### QUÉ SE PIDE
Copia sin ningún cambio las líneas del listado que van desde la que contiene "pixels, height=709 pixels." hasta la que contiene "What do you see at coordinates (516, 121)", ambas incluidas.

┌─ MATERIAL DE PARTIDA

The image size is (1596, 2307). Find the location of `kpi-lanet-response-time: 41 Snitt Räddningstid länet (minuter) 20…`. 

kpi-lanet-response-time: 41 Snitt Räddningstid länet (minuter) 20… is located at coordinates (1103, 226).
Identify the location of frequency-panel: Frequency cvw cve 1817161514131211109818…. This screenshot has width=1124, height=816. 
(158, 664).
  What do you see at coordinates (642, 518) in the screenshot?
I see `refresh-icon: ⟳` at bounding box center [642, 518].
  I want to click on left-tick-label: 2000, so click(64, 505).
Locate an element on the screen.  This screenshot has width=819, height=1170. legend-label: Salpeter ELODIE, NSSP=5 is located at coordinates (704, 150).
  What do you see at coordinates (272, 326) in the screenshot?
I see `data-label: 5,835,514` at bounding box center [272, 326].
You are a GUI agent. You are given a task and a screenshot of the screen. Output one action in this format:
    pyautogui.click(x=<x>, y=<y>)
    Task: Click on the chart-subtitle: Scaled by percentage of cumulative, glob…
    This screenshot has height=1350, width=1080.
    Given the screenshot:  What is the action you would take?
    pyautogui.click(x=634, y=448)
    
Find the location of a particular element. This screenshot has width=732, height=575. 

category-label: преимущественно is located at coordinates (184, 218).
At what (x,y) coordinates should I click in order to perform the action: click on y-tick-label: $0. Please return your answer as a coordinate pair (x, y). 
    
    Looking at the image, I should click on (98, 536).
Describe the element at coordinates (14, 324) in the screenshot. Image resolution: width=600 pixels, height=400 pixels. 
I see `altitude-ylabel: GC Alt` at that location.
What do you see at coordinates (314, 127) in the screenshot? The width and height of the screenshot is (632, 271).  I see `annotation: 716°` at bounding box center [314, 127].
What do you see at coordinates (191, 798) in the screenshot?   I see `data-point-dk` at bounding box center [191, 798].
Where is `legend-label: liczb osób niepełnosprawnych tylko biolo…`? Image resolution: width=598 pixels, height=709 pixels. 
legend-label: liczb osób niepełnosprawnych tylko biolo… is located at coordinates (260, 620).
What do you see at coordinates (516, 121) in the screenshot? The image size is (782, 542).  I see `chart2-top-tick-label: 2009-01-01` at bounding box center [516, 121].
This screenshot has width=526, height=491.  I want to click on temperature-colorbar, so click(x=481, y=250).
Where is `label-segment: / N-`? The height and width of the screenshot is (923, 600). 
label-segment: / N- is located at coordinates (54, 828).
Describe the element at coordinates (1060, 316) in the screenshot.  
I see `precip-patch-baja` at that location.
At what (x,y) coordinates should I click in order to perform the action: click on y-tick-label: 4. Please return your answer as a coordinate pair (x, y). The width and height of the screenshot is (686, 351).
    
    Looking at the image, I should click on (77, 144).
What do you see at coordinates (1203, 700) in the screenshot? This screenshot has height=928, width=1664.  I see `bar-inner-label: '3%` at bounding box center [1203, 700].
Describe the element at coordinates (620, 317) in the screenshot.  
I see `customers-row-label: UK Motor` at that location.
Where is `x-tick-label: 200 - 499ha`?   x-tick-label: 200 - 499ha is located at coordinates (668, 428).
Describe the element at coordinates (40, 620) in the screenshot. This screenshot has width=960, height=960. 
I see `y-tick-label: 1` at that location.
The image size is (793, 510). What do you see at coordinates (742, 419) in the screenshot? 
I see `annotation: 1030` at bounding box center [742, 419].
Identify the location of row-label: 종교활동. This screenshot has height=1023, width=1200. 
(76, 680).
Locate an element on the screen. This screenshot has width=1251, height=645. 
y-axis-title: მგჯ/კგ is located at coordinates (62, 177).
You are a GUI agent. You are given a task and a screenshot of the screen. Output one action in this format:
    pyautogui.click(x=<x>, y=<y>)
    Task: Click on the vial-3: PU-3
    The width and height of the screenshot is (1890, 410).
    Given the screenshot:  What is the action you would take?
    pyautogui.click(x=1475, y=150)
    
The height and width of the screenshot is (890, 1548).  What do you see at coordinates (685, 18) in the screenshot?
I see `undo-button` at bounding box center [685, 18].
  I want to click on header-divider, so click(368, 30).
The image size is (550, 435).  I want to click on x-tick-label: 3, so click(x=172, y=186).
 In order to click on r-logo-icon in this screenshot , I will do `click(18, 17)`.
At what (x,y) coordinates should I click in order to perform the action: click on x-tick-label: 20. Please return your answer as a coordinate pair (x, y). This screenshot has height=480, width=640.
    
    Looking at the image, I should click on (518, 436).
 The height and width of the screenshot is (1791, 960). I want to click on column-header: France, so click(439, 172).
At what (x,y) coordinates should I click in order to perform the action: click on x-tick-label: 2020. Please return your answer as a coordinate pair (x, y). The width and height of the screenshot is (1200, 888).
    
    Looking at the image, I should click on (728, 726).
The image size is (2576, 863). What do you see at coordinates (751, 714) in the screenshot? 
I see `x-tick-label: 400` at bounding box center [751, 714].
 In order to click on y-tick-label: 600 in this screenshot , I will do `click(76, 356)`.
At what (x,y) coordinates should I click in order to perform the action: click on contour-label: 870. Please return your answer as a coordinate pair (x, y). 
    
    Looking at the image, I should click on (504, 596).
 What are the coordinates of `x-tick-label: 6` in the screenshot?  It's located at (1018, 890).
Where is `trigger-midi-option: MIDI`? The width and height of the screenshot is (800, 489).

└─

### SOLUCIÓN PROPUESTA
Where is `legend-label: liczb osób niepełnosprawnych tylko biolo…`? Image resolution: width=598 pixels, height=709 pixels. 
legend-label: liczb osób niepełnosprawnych tylko biolo… is located at coordinates (260, 620).
What do you see at coordinates (516, 121) in the screenshot? The image size is (782, 542).  I see `chart2-top-tick-label: 2009-01-01` at bounding box center [516, 121].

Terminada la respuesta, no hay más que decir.